Bundespräsident Alain Berset anerkennt das Problem der hohen Medikamentenpreise. Gesetzliche Bemühungen seien notwendig, um den Zugang zu Generika zu verbessern, sagte er am Montag in Genf. «Es muss ein Gleichgewicht zwischen Forschung in Unternehmen, öffentlicher Forschung und Marktbedingungen gefunden werden, wo sich die Investitionen lohnen», führte Berset aus.

Pharmabranche will nichts von Lizenzen wissen

Roche hält eine Zwangslizenz für völlig unbegründet, wie Roche-Sprecher Nicolas Dunant auf Anfrage der Nachrichtenagentur SDA sagte.
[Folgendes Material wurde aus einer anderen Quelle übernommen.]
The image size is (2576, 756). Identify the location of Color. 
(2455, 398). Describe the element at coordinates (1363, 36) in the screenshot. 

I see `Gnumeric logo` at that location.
Zudem gebe es keine rechtliche Grundlage für eine Zwangslizenz. Perjeta sei in der Schweiz als Kombinationstherapie mit Herceptin uneingeschränkt zugänglich.

Interpharma, die Interessenvertretung der forschenden Pharmaunternehmen, lehnt Zwangslizenzen für Medikamente in der Schweiz ebenfalls ab. Ohne Patente gebe es keine Forschung, keine neuen innovativen Medikamente und somit auch keine Generika, so Interpharma. Auch das zuständige Bundesamt für Gesundheit zeigte sich kritisch. Der Krankenversicherungsverband Santésuisse begrüsst die Idee grundsätzlich.